The AEI Press, 4720-A Boston Way, Lanham, MD 20706 1990 • 153 pages • $18.95 cloth
History should remember May Day 1991 as the day the Supreme Pontiff of the Catholic Church, the world’s oldest religious institution, issued an encyclical to herald the free market as the model for global economic development. Along with it, the Pope praised the role of profit, entrepreneurship, the division of labor, the price system as the means of resource allocation; and he condemned socialism as “impossible” and attacked the bureaucratizing and dehumanizing effects of welfarism.
The appearance of Centesimus Annus (The Hundredth Year) was a startling occasion for people who have watched the development of John Paul’s social thought. Some reports said that in preparing the document he was consulting with some top Western economists sympathetic to the free market—Jeffrey Sachs and Robert Lucas, for example—but no one expected a document that would please the likes of F. A. Hayek or Ludwig von Mises.
The issuance of the document must have been an especially exciting occasion for Michael Novak, holder of the George Frederick Jewett Chair in Religion and Public Policy at the American Enterprise Institute, and author of numerous works on theology and economics.
Novak has argued for years for the compatibility between Christianity and capitalism, and performed careful textual analysis of papal teaching to reinforce his point. Almost alone, he has kept the Catholic vision of a free economy alive during years when U.S. bishops expressed more skepticism of markets—and the disparities of wealth that always accompany them—than support for their productive capacities.
Novak’s recent book, This Hemisphere of Liberty, appeared only four months before Centesimus Annus.

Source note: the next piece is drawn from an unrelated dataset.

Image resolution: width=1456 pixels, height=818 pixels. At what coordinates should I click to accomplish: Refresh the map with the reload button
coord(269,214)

The nine essays herein, nicely compiled and never before published in this country, represent some of Novak’s best work. They are not directed toward an audience of academic scribblers, but rather to entire nations.
Most of the essays are taken from lectures delivered during the 1980s as Novak toured extensively in Brazil, Argentina, Chile, Colombia, Peru, Guatemala, E1 Salvador, Panama, and Mexico, presenting a sweeping vision of the liberty that should be their goal. And they are couched in language that should especially appeal to these audiences. For North Americans, the book serves as a terrific distillation of Novak’s most tested thoughts on economics and its relation to religion.

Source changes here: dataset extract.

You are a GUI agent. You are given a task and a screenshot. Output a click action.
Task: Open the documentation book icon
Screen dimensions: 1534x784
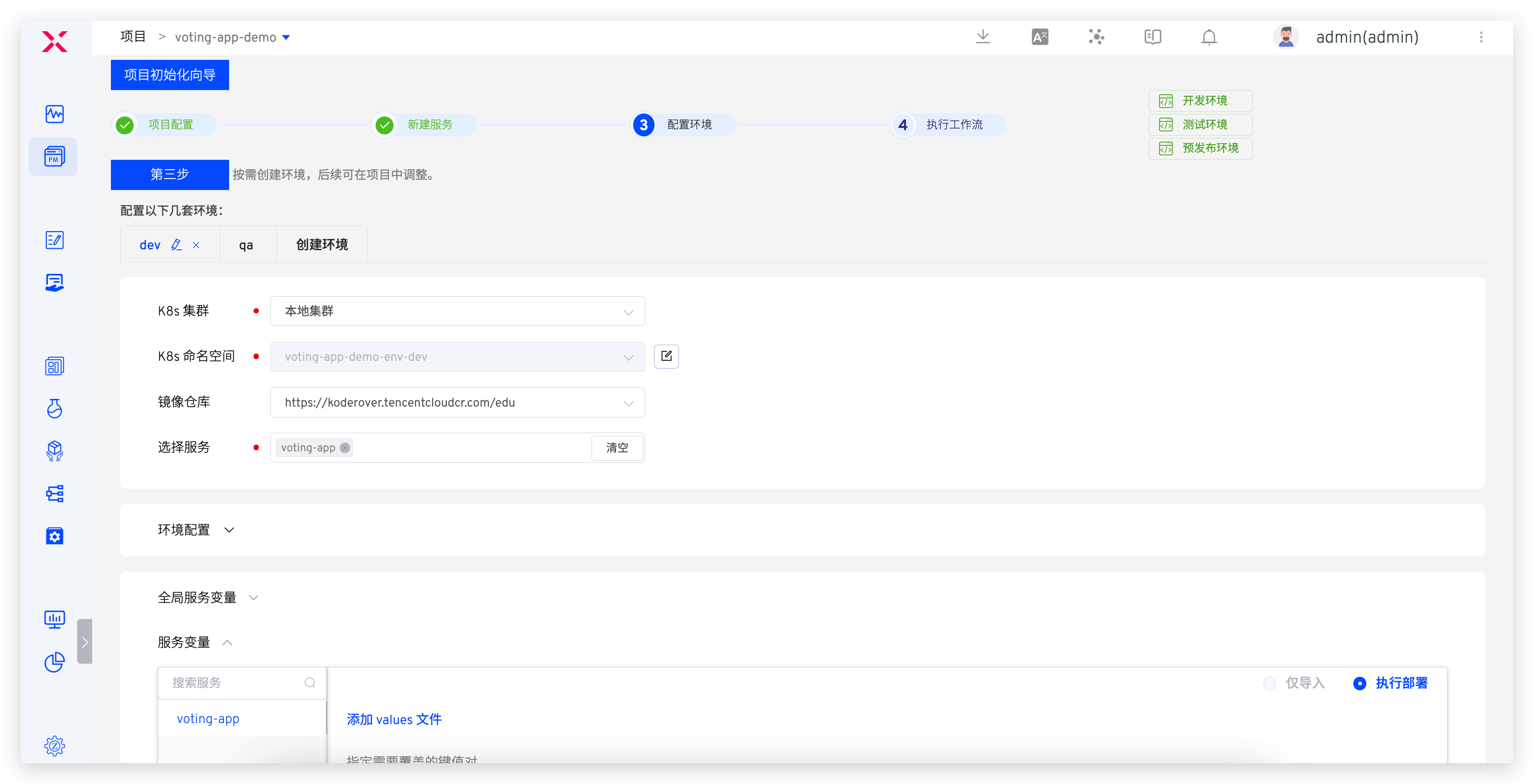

Latin America is a part of the “hemisphere of liberty,” Novak argues, a phrase introduced by Colombian historian German Arciniegas. And Novak urges Latin countries to claim that vision by restructuring their political, economic, and cultural institutions to make them more compatible with true human liberation.
In speaking about the right of private initiative and associated liberties, we never find Novak on the defensive against common criticism of markets. He recasts conventional arguments for capitalism in terms imbued with virtue and the coma mon good—decidedly not as a rhetorical trick, but as a coherent and Christian view of the social order.
In this vein, Novak’s most impressive chapter is “Structures of Virtue, Structures of Sin.” The social order that elevates liberty, he argues, does so not because it ignores the reality of sin, but rather because it is aware of sin’s pervasiveness.
“The task for a political philosophy that would seek genuine and effective human liberation . . . is not the task of building a system designed for angels or saints. The task is rather to build a system that will work for sinners.” This social order erects checks and balances to government power, insists on an understanding of liberty that is directed toward truth and the good, and channels self-interest into socially useful directions that allow for “universal economic creativity.”
Novak invokes Hernando de Soto’s remarkable work on the underground economy in Peru to show that economic development in the Third World must come from the bottom up. It is because of concern for the poor that Christ demands of us, he argues, that legal institutions must reflect the fight to exercise entrepreneurial creativity, and the economy must reward, not punish, this virtue. The weight of state intervention in Latin America is what makes the poor suffer, markets offer a liberation.
It is impossible to overlook the similarity in themes and language between the Pope’s encyclical and Novak’s work. One can fairly speculate that some of the passages of the encyclical are directly drawn from Novak, if not from this present work, then surely from Spirit of Democratic Capitalism or his excellent study Free Persons and the Common Good. Especially notable similarities are the emphasis on the human mind as the ultimate economic resource and the market as a means for promoting virtues like creativity, thrift, and honesty in the citizenry.
The Pope’s encyclical will turn new eyes toward the work of Michael Novak. Scholars may begin to rethink Novak’s work and understand why he has been right about this pope, and why he has the power to persuade the Vatican. When Novak included the Pope in the liberal tradition of Acton, Tocqueville, and Hayek, many conservatives (myself among them) thought he was stretching things a bit. The Pope’s pro-market statements seemed few and far between. But it tums out that Novak had a fine intuition about this pope, seeing in him what few others could.
Centesimus Annus is not only cause for celebration, but Novak should enjoy a great deal of personal satisfaction as well. The Pope’s encyclical represents a vindication of Novak’s work, of which there is no better representative and accessible volume than This Hemisphere of Liberty.
Mr. Tucker is a fellow of the Ludwig von Mises Institute.